_Task prompt_
Copy the lines of the item coordinate data below word for word, starting at the line containing "The image size is (1568, 756)." and ending at the line containing "Looking at the screenshot, I should click(130, 810).".

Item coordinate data

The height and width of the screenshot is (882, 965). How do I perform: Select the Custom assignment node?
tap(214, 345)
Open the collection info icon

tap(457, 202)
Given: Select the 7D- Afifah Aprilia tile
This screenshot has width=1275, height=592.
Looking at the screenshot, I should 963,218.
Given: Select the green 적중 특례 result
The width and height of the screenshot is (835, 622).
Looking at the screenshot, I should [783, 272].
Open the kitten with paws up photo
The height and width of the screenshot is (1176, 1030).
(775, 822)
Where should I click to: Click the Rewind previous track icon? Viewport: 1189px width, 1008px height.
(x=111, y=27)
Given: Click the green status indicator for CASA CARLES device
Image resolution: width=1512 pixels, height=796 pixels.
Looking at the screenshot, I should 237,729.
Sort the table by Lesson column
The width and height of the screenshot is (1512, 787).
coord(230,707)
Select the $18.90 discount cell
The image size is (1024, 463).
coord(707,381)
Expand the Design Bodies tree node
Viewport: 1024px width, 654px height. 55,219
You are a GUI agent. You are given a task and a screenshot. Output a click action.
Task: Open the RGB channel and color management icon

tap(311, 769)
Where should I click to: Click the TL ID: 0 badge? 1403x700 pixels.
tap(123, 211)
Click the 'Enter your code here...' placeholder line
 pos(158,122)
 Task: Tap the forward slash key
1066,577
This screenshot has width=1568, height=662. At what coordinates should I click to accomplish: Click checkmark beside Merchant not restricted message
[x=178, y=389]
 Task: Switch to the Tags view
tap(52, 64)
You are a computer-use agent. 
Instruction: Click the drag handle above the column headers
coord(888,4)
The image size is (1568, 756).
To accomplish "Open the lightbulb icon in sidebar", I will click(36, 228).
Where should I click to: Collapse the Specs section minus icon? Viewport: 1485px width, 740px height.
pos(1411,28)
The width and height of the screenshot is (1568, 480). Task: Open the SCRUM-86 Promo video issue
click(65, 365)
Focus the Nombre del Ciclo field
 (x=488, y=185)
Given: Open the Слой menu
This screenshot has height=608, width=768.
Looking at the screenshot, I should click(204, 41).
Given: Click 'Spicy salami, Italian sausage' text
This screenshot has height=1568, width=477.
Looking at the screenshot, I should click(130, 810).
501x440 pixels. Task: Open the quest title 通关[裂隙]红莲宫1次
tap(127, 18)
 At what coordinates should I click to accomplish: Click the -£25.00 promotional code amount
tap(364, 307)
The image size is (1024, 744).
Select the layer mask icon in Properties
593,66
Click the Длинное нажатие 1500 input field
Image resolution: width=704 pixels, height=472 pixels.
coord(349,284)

_Solved problem_
The image size is (1568, 756).
To accomplish "Open the lightbulb icon in sidebar", I will click(36, 228).
Where should I click to: Collapse the Specs section minus icon? Viewport: 1485px width, 740px height.
pos(1411,28)
The width and height of the screenshot is (1568, 480). Task: Open the SCRUM-86 Promo video issue
click(65, 365)
Focus the Nombre del Ciclo field
 (x=488, y=185)
Given: Open the Слой menu
This screenshot has height=608, width=768.
Looking at the screenshot, I should click(204, 41).
Given: Click 'Spicy salami, Italian sausage' text
This screenshot has height=1568, width=477.
Looking at the screenshot, I should click(130, 810).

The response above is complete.